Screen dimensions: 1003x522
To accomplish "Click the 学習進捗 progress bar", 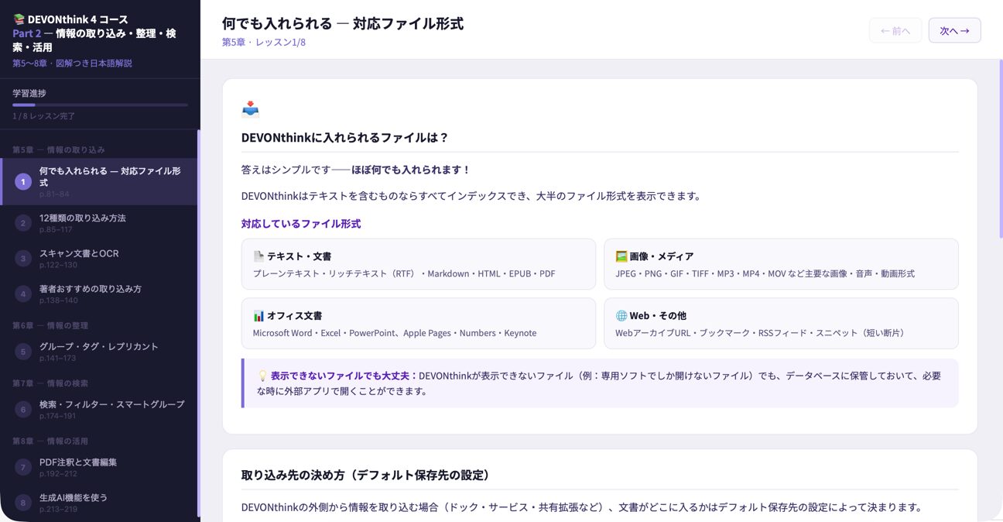I will (100, 105).
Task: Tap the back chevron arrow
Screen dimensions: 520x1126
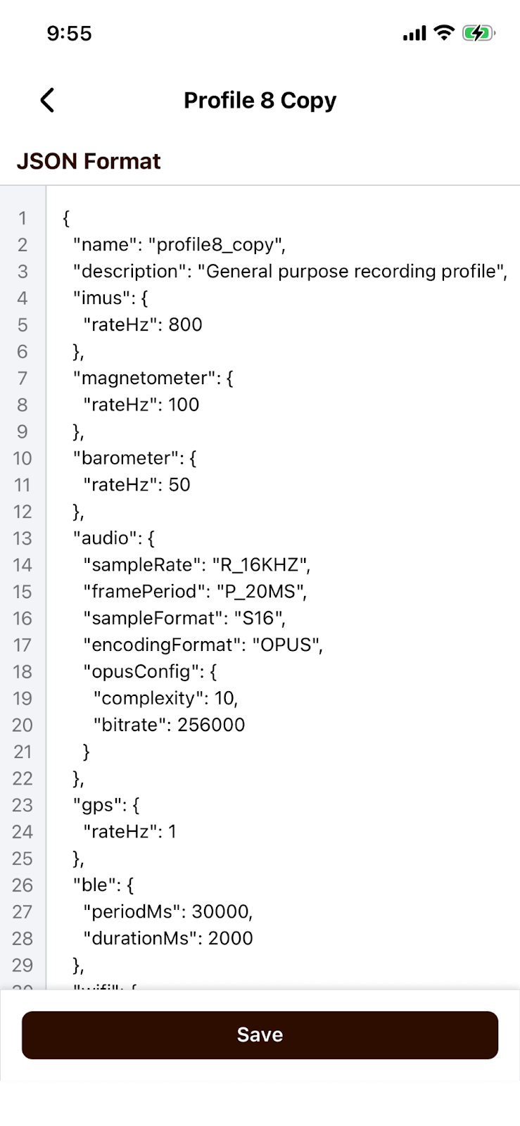Action: [47, 100]
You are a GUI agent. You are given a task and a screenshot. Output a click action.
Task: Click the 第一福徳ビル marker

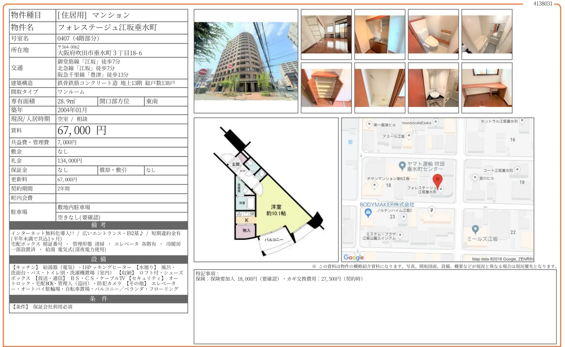[x=369, y=124]
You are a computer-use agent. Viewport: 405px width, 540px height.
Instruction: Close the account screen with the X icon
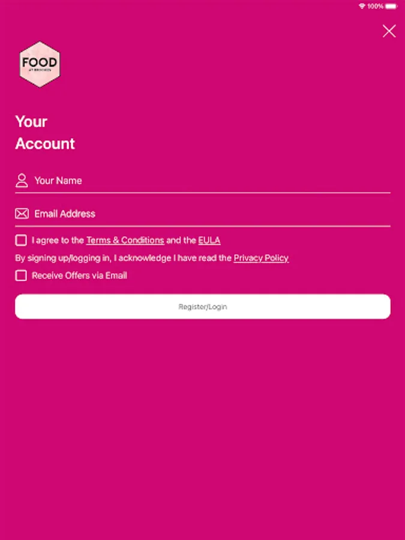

######

» SHORT PROBLEM: Return each line of the data above that contains the word "dimensions".

» EXERCISE RESPONSE:
Screen dimensions: 1003x522
Screen dimensions: 520x1126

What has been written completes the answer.